Rumusan Soal. Lanjutkan teks bacaan tentang kampanye pelestarian satwa liar di media sosial, mulai setelah kalimat terakhirnya.

Teks Bacaan.
--

Kontranarasi di Media Sosial
Kampanye kelestarian satwa dan habitatnya bisa dilakukan dengan banyak cara, salah satunya lewat video art. Terlebih di tengah pagebluk Covid-19, konsep video art Spesies Liar bisa menjadi alternatif dalam menyampaikan gagasan atau kampanye.
"Yang pertama kita mencoba lagi untuk mempertebal kampanye kita, bahwa selama pandemi ini justru semakin masif perdagangan dan perburuan, juga hadirnya satwa-satwa liar di konten-konten media sosial," terang Wanggi Hoed.
Wanggi menyebutkan temuan yang dirilis Asia Primates Coalition's, yakni gabungan beberapa NGO di Asia yang berkoalisi untuk mengambil sampel-sampel di Asia. Dari penelitian tersebut muncul fakta bahwa selama pandemi berlangsung, ada sekitar lima ribu atau lebih konten di media sosial yang menampilkan satwa liar di dalamnya. Konten tersebut tersebar di beberapa platform seperti Instagram, Facebook, Tiktok, Twitter.
"Itu yang pada akhirnya, ketika kita melihat angka itu jadi geram," sambung seniman pantomim tersebut.

--

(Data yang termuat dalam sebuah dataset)
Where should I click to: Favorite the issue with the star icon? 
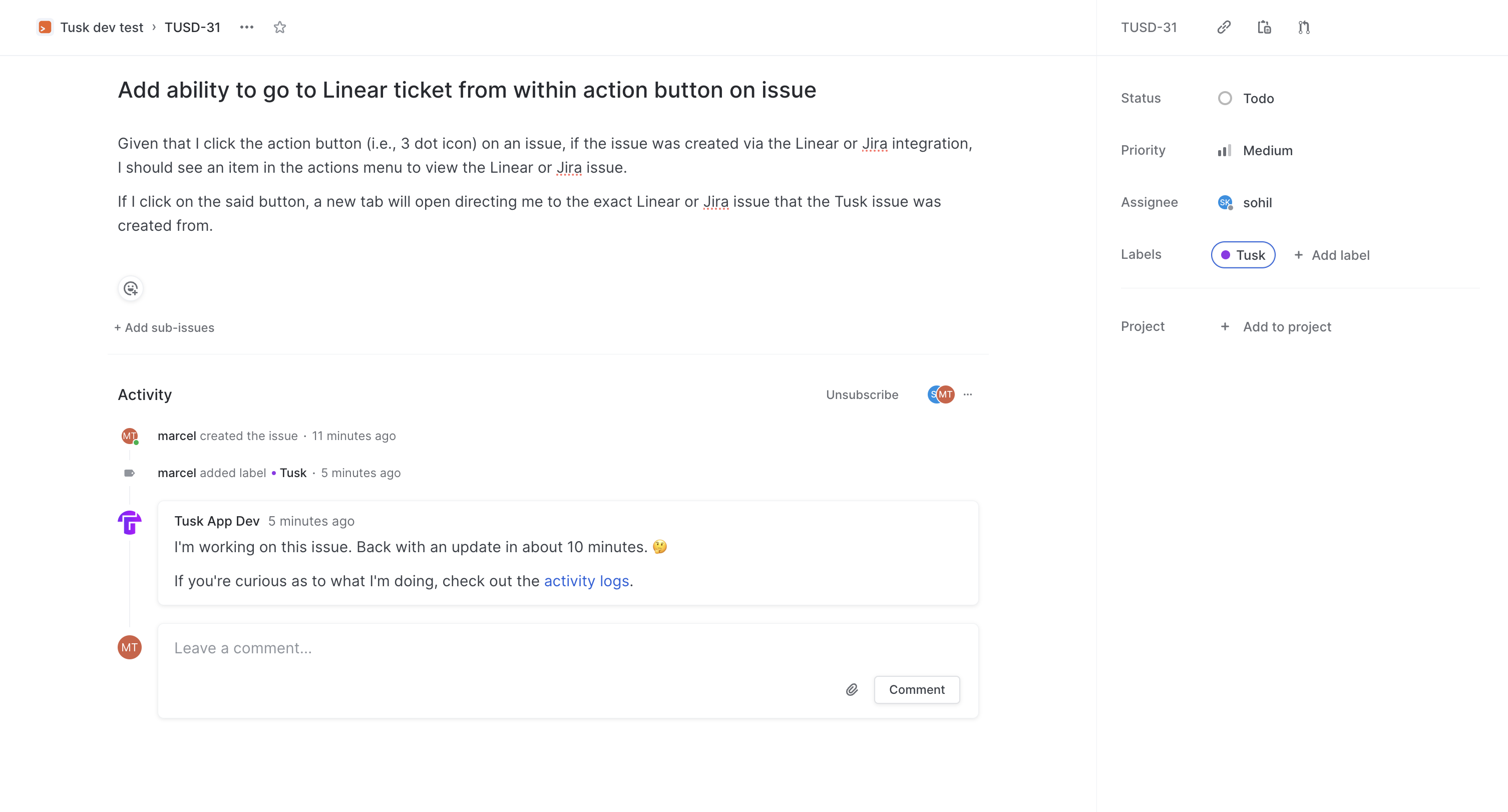coord(280,28)
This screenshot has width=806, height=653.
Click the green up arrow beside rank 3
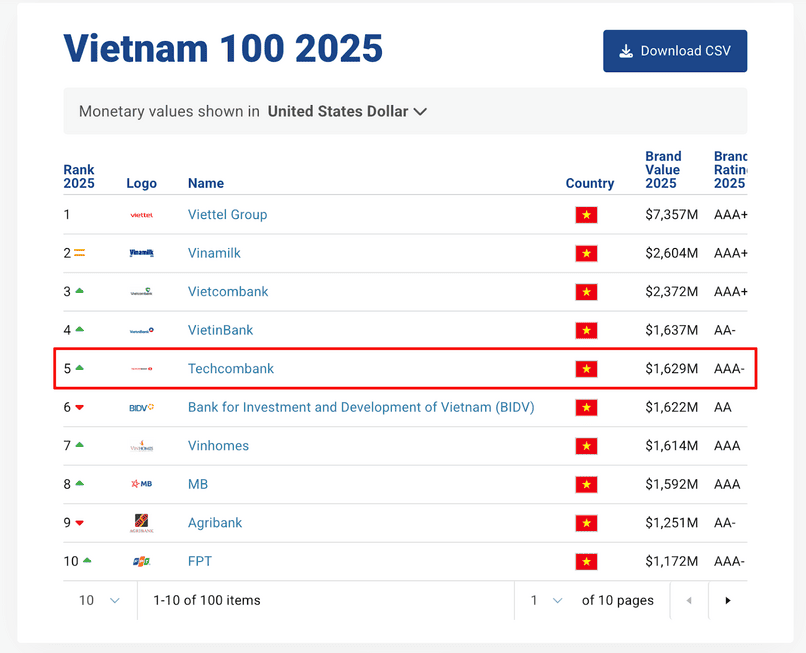[x=80, y=291]
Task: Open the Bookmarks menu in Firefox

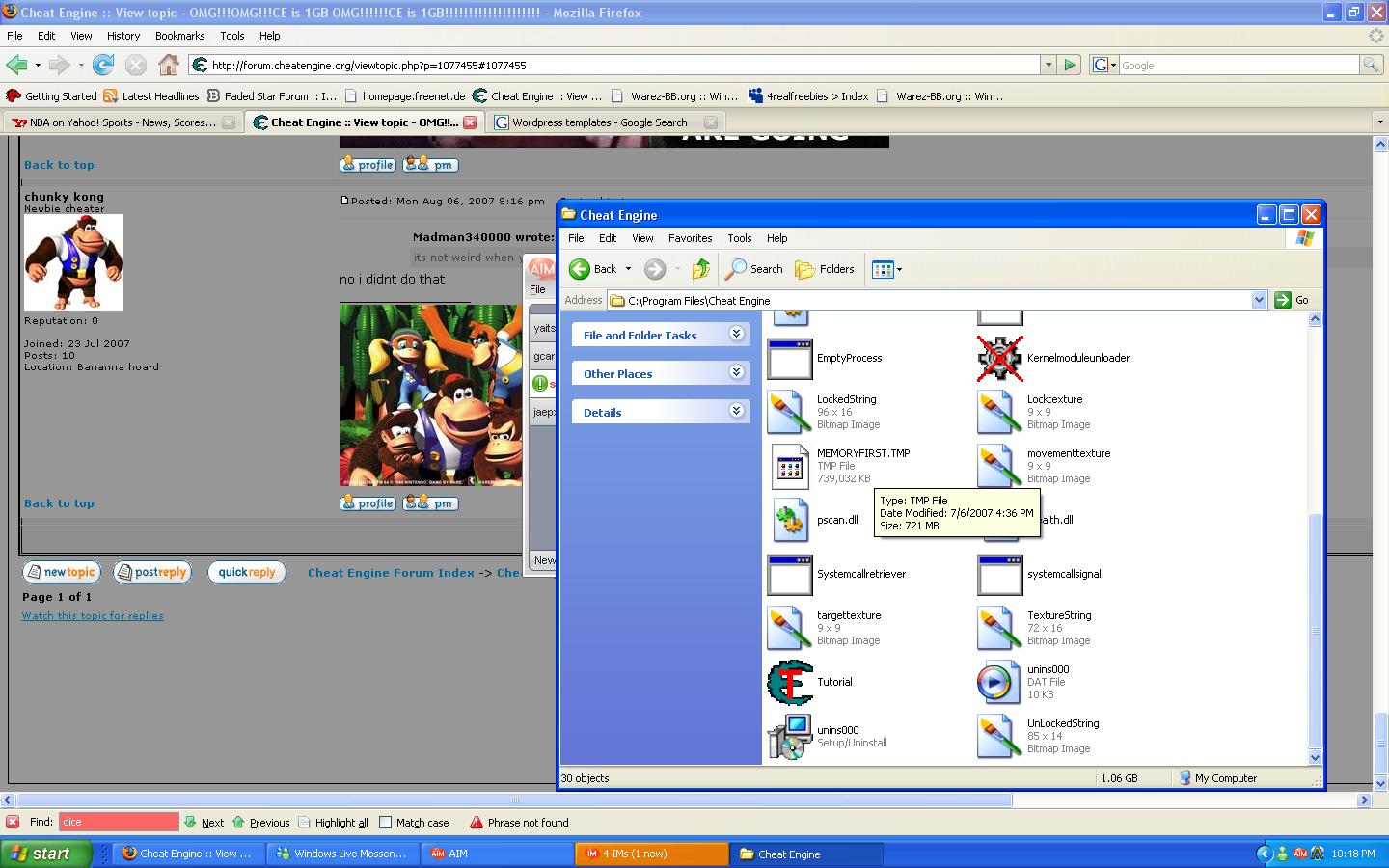Action: [179, 36]
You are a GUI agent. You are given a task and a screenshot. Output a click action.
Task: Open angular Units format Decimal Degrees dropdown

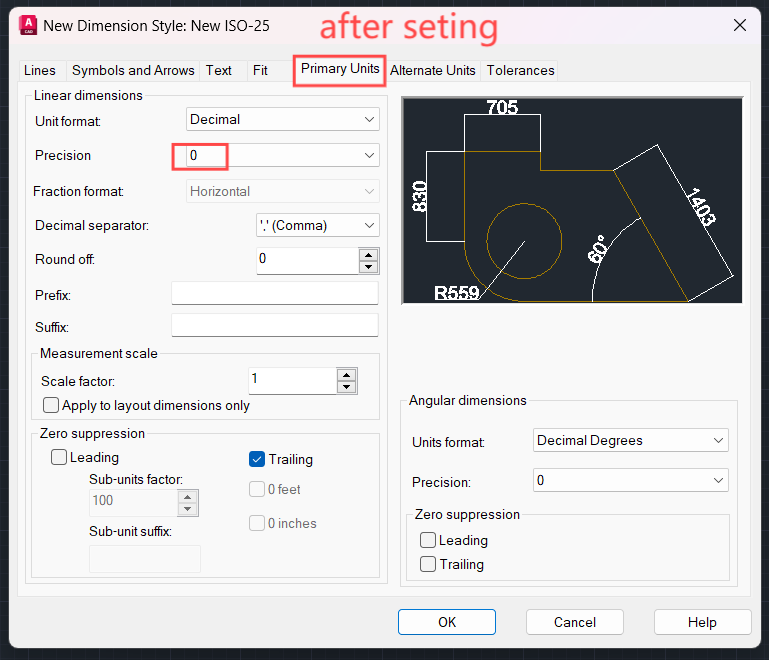pyautogui.click(x=630, y=441)
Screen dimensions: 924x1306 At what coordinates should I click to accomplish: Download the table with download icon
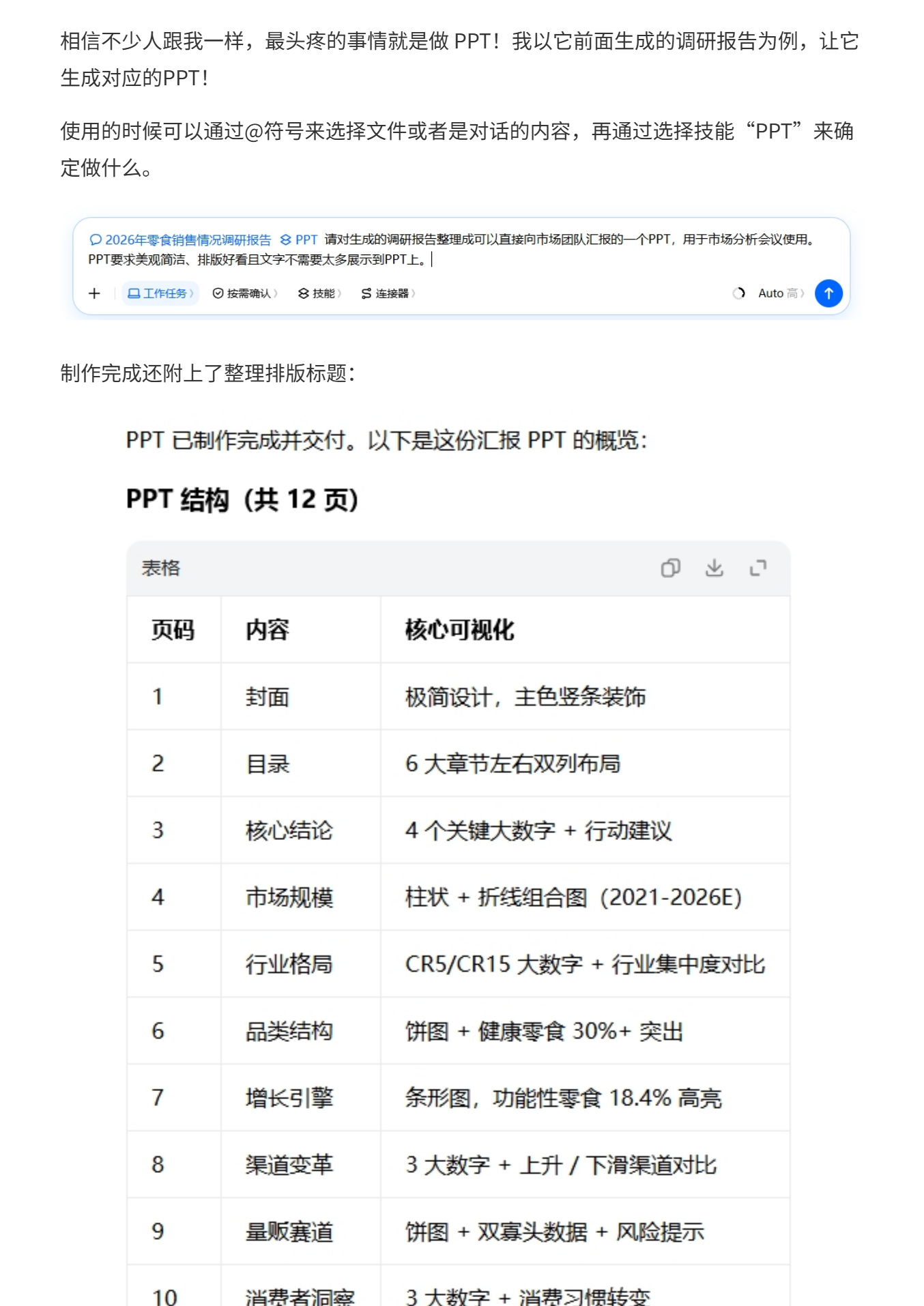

--

Jawaban Soal.
Kehadiran satwa liar dalam konten-konten para influencer di Indonesia tidak sedikit. Hal itu semakin disemarakkan praktik jual beli satwa liar di platform digital. Praktik-praktik seperti itulah yang diperangi kelompok pecinta satwa dan lingkungan. Salah satunya lewat video art Spesies Liar yang bertujuan untuk memberikan kontra-narasi terhadap maraknya konten-konten yang sifatnya mengeksploitasi satwa liar di media sosial.
Dicky Nawazaki menjelaskan, karya kolaborasi ini adalah bentuk representasi kondisi satwa liar dan lingkungannya yang semakin hari semakin tergerus oleh ambisi manusia. Diharapkan karya kolaborasi tersebut menjadi sarana edukasi kepada masyarakat yang masih awam mengenai satwa liar dan habitat aslinya.
Dicky menambahkan, konservasi menjadi hal yang penting untuk dilakukan demi menjaga kelangsungan hidup satwa liar. Sebagai contoh, primata yang ditampilkan dalam video art sebagai simbol pentingnya menyelamatkan satwa liar dari generasi ke generasi.
"Tapi anak-anaknya ini nih yang bakal membuat generasi baru. Nah bagaimana kita menyelamatkan para anak primata ini, yang di sisi lain anak-anak primata ini diburu untuk diperjual belikan". Terang Dicky.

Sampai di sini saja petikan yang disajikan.